Mark Armstrong (born 5 November 1972) is a British jazz trumpeter, musical director, composer, arranger, and educator.

Biography 
Armstrong was born in Newcastle upon Tyne, northern England. At the age of five he moved to Amersham and attended Dr Challoner's Grammar School, playing with the Aylesbury Music Centre Dance Band and Buckinghamshire County Youth Orchestra. He studied then for a degree in music at the University of Oxford, when he played with the Oxford University Jazz Orchestra and helped to reform the Oxford University Big Band.
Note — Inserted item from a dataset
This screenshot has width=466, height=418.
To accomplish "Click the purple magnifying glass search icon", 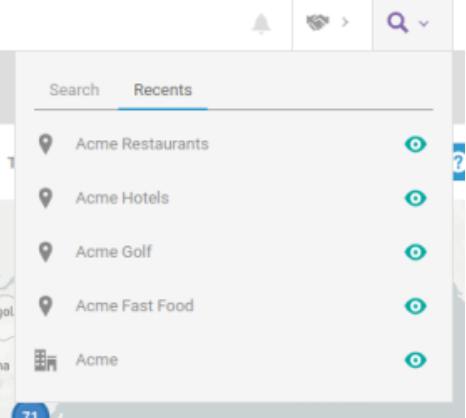I will point(397,23).
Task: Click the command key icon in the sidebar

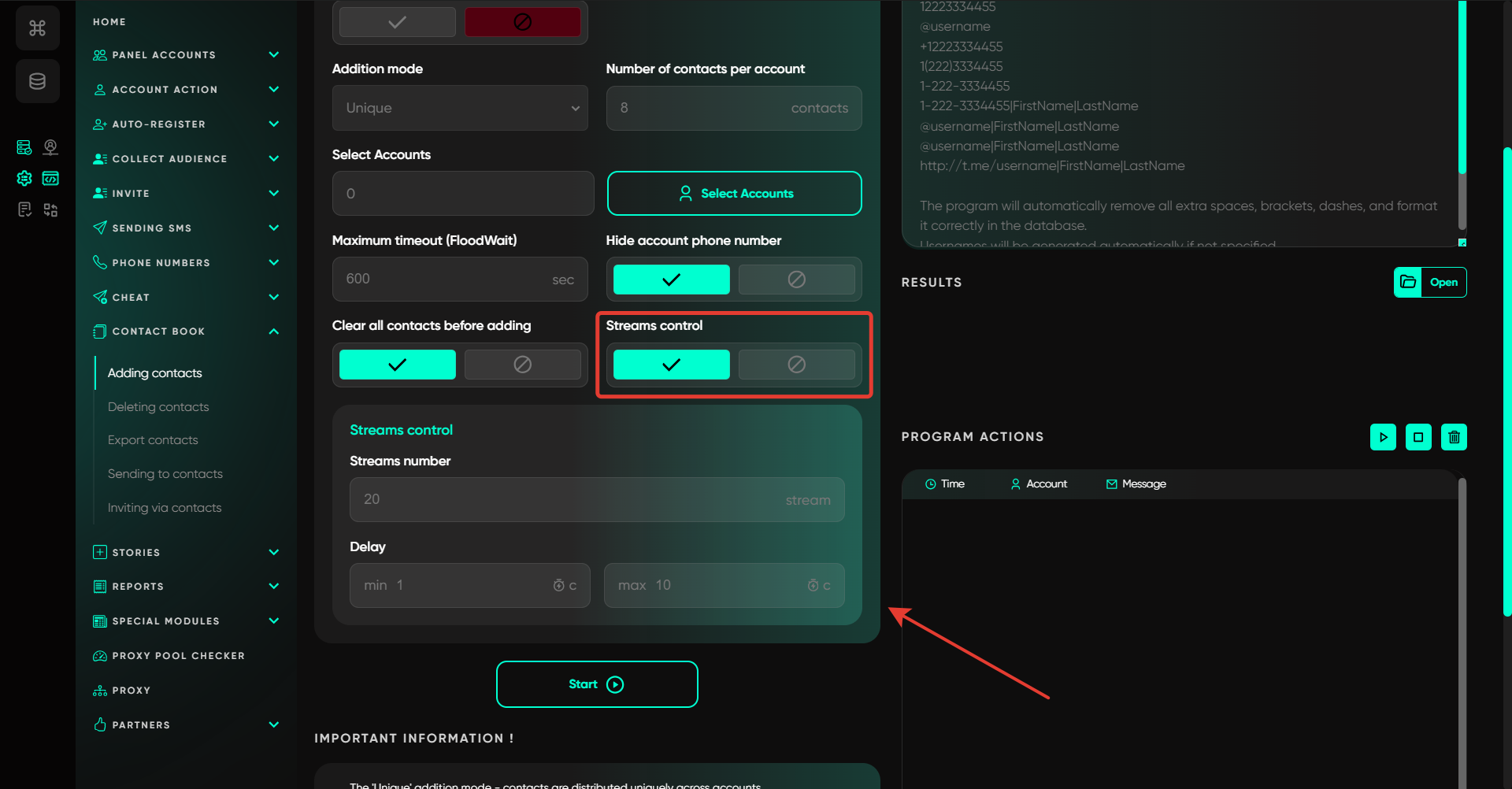Action: [x=37, y=28]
He subsequently took a postgraduate course in jazz and studio music at the Guildhall School of Music and Drama in London.

Since 2008, Mark Armstrong has been Jazz Professor at the Royal College of Music (RCM) in London. Since 2011, he has been the Artistic and Music Director of the UK National Youth Jazz Orchestra (NYJO). He directs the RCM Swing Band and the RCM Big Band.

Armstrong was nominated in the best trumpet category of the 2007 Ronnie Scott Jazz Awards. He was also a winner of the BBC Big Band Competition arranging prize.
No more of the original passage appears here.